Twenty-one young (23.7 ± 1.2 years old, 8 males and 13 females) healthy subjects recruited from students in the South China Normal University participated in the experiments. They were all right-handed and had no history of any neurological disease. During the DCS measurement, 10-min spontaneous activity was recorded from the bilateral prefrontal cortex on each subject. The integration time for g₂ (τ) was 2 seconds, while the temporal resolution for the light intensity was 0.105 second. On each hemisphere 4 channels (each channel consists of a pair of source and detector) were positioned over the dorsolateral prefrontal cortex (DLPFC), as shown in Fig. 2. The illumination power at the output ends of the two source fibers were kept consistent at 75 mw. To ensure the power density on the scalp was below the safety limit (e.g., 4 mw/mm²), the fiber ends did not contact directly to the skin, but were kept a distance of 6 mm from the skin surface. The international 10/20 system was referenced for locating the optodes (source or detection fibers). The measurements were performed in a dark and quiet room.

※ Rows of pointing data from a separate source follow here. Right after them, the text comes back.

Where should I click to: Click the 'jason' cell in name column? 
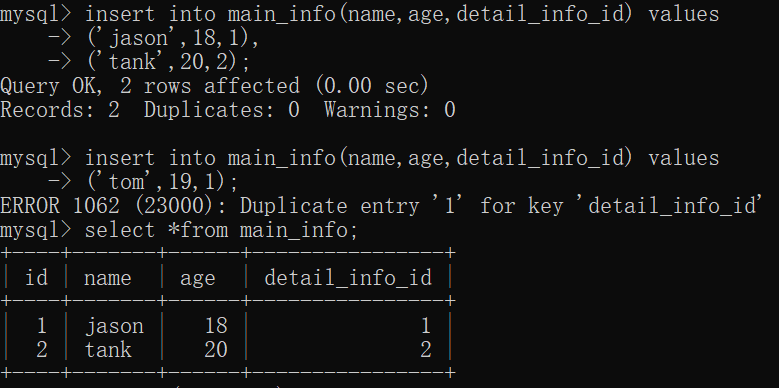coord(114,326)
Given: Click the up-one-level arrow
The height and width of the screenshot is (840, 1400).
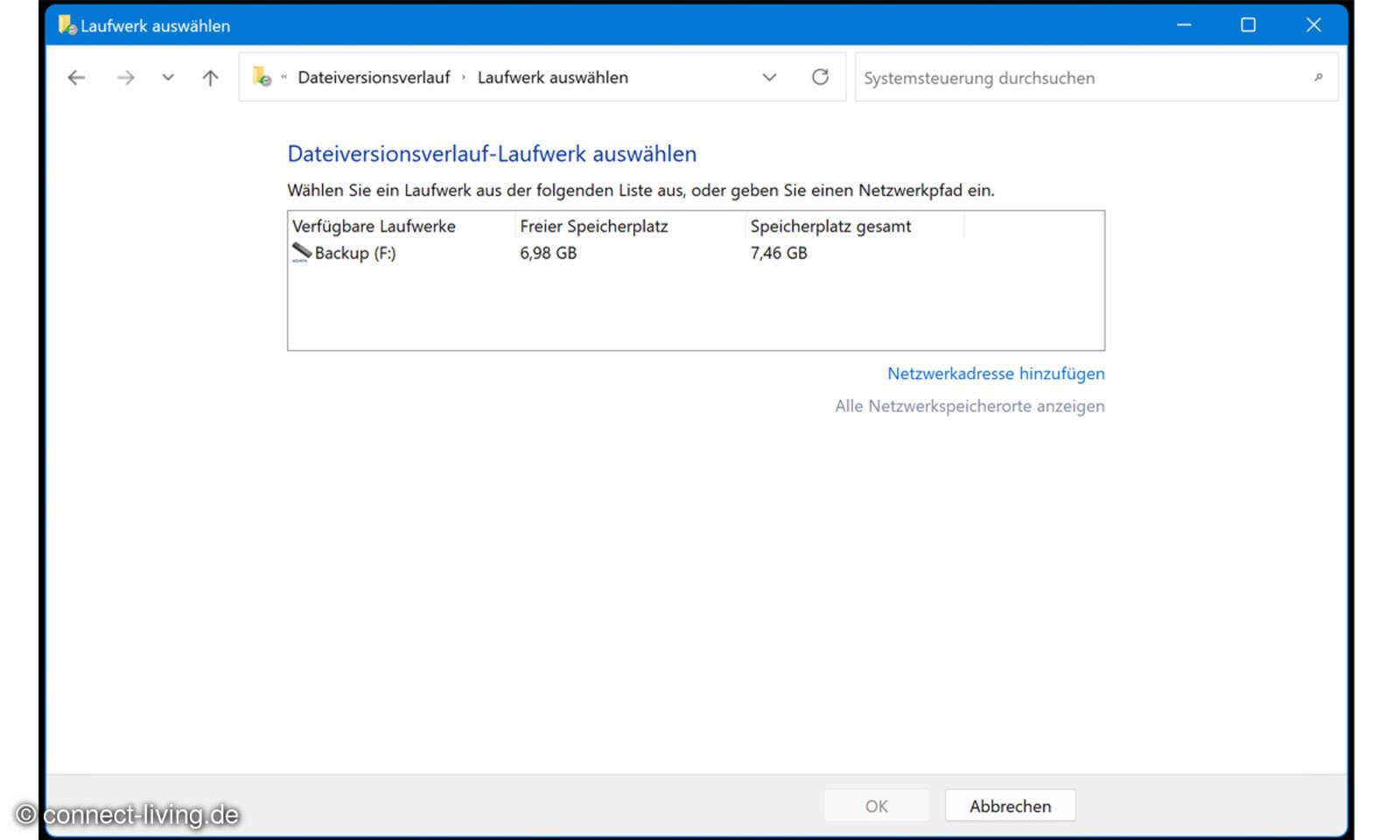Looking at the screenshot, I should click(209, 77).
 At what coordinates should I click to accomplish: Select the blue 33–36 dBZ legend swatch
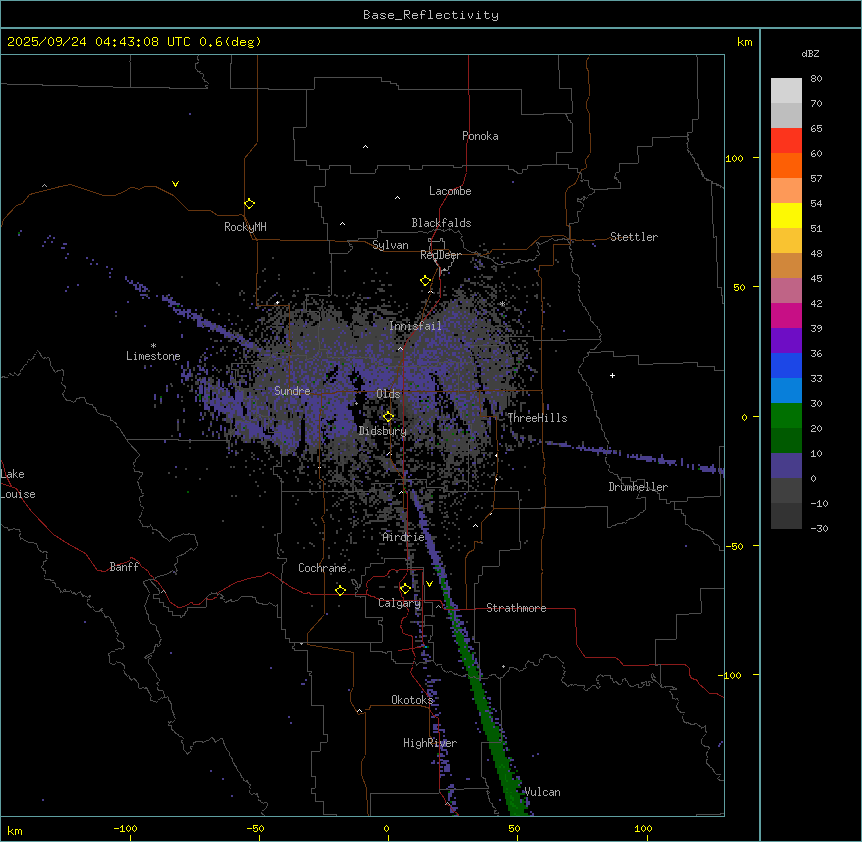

During the measurement, subjects seated in a comfortable chair, closed their eyes. They were instructed to do nothing, avoid falling asleep, remain quiet and keep body as motionless as possible. Before the measurement, all subjects were informed about the experimental protocol, and a written consent was signed by each of them. The experimental protocol was approved by the Ethic Committee of South China Normal University.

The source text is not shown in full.